Wayne Rooney scende in campo per difendere l'Arsenal e Mikel Arteta dalle sempre più frequenti critiche rivolte allo stile di gioco dei Gunners. In un'intervista alla BBC, l'ex attaccante inglese ha bollato come "profondamente ingiuste" le accuse mosse contro la squadra londinese, che attualmente comanda la Premier League con un margine di 7 punti sul Manchester City, sebbene i Citizens abbiano una partita ancora da giocare.
I Gunners mantengono ancora vive tutte le ambizioni stagionali, essendo recentemente approdati ai quarti di finale della FA Cup grazie a una vittoria per 2-1 in trasferta contro il Mansfield. Sulla strada verso il possibile triplete (o quadruple, considerando tutte le competizioni) però, l'Arsenal continua a subire critiche sul proprio approccio tattico. Il primo a muovere rilievi è stato Alan Pardew, ex manager di West Ham e Newcastle, che ha definito la prestazione dei Gunners come "meramente funzionale" e ha suggerito che eventuali successi dovrebbero essere considerati con una sorta di "asterisco" data la presunta gestione del tempo di gioco.
"Non vedo perché dovremmo parlare diversamente di una squadra che vince il campionato rispetto a quello che facemmo noi al Manchester United," ha replicato Rooney con tono ironico. "L'Arsenal non è stata così brutta come molti sostengono.

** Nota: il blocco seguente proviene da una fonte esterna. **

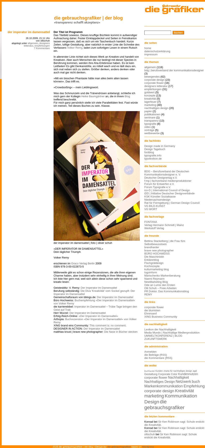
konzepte (149, 95)
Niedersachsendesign (157, 199)
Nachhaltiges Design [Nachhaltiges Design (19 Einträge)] (159, 381)
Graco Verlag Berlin (83, 263)
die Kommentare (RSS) (158, 358)
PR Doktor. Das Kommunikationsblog (166, 291)
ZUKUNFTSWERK (155, 338)
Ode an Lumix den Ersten (159, 285)
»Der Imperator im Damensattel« (98, 316)
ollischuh (149, 434)
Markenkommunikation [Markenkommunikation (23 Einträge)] (163, 386)
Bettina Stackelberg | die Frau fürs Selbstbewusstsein (164, 242)
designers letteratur (156, 86)
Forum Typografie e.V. (157, 187)
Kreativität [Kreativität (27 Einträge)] (184, 390)
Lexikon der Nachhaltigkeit (160, 329)
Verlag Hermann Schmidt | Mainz (164, 225)
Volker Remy (74, 47)
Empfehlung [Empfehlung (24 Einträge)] (194, 386)
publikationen (152, 114)
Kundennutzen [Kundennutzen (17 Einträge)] (188, 374)
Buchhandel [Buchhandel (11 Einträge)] (149, 371)
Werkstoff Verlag (154, 228)
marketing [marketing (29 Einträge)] (154, 396)
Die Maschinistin (154, 256)
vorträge (149, 130)
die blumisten (152, 310)
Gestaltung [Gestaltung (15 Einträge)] (150, 374)
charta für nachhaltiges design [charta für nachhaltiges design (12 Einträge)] (178, 371)
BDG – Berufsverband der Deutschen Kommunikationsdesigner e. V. (166, 173)
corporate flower (154, 82)
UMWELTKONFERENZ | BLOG (163, 335)
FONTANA (150, 221)
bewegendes (152, 76)
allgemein (33, 43)
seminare (149, 117)
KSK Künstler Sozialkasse (160, 196)
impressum (151, 54)
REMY (148, 294)
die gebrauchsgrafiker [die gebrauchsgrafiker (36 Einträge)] (164, 404)
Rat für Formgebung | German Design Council (172, 202)
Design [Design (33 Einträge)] (151, 401)
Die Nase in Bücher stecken (121, 331)
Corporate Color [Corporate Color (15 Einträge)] (167, 374)
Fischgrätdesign (153, 263)
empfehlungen (42, 45)
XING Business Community (160, 316)
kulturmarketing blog (156, 269)
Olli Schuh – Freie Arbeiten (160, 288)
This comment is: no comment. (108, 325)
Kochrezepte (152, 266)
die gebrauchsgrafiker (119, 446)
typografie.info (152, 155)
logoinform (150, 272)
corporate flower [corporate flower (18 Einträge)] (155, 377)
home (147, 48)
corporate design (154, 79)
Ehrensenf (150, 313)
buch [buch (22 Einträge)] (196, 381)
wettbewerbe (152, 133)
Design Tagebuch (154, 149)
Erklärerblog (151, 259)
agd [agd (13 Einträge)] (195, 371)
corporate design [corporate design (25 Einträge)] (159, 391)
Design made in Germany (159, 146)
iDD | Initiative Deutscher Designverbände (169, 193)
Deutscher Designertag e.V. (160, 177)
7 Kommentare (42, 48)
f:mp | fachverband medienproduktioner (167, 180)
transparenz (151, 120)
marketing (150, 104)
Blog (127, 96)
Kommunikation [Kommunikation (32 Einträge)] (181, 396)
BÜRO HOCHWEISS (157, 253)
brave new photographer (159, 250)
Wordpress (148, 446)
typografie (150, 123)
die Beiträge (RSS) (155, 354)
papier (148, 111)
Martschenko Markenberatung (162, 275)
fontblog (149, 152)
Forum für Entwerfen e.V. (159, 184)
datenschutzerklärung (157, 51)
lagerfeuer (150, 101)
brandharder (151, 247)
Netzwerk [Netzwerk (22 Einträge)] (183, 381)
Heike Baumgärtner (93, 96)
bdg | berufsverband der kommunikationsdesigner (174, 70)
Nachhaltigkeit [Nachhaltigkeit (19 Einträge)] (178, 377)
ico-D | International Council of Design (167, 190)
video (147, 127)
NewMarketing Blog (156, 281)
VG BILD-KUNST (154, 206)
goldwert (149, 92)
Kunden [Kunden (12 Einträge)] (159, 371)
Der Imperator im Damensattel (29, 32)
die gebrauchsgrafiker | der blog (88, 18)
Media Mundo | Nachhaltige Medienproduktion (172, 332)
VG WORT (150, 209)
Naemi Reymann (154, 278)
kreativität (150, 98)
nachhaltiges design (156, 108)
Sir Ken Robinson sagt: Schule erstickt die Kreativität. (170, 436)
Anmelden (150, 351)
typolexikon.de (153, 158)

Non dico questo perché simpatizzi per loro, ma perché ritengo davvero che le critiche siano sproporzionate. Guidano la classifica di 7 lunghezze: se gli avversari non riescono a contrastare i loro metodi, allora dovrebbero continuare esattamente a fare quello che stanno facendo. Se fossi Arteta non cambierei una virgola."
Rooney ha poi affrontato il tema della fisicità dell'Arsenal sui calci da fermo, un aspetto sempre più contestato dalle altre squadre. "Gli arbitri non intervengono perché non è nemmeno così grave come si vuol far credere," ha aggiunto. "Se altre squadre non hanno i giocatori o la capacità di gestire certe situazioni, perché l'Arsenal dovrebbe rinunciarvi? Fa parte del calcio che adoro. Non cambieranno nulla solo perché qualcuno si lamenta." Anche il tecnico del Brighton Fabian Hurzeler aveva protestato dopo la sconfitta 1-0 subita dall'Arsenal, accusando i Gunners di "dettare le proprie regole" sul terreno di gioco.